Activity
The data below holds the lines to copy: everything from the line containing "Task: Click the CPU meter label" to the line containing "Viewport: 1148px width, 918px height.", both ends included, set down exactly.

Task material
"""
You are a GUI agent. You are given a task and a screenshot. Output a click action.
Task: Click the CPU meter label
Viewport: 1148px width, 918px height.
"""
"""
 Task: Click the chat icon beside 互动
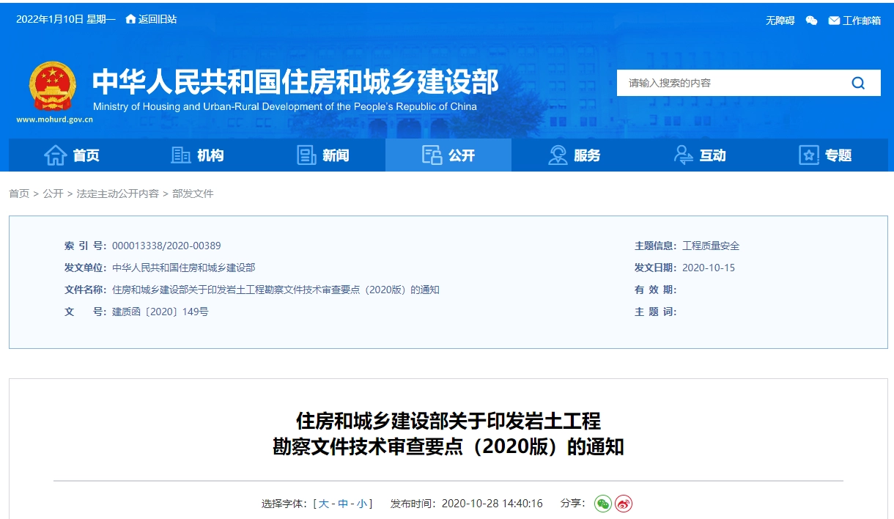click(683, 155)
"""
Your solution
Task: Click the CPU meter label
Viewport: 1148px width, 918px height.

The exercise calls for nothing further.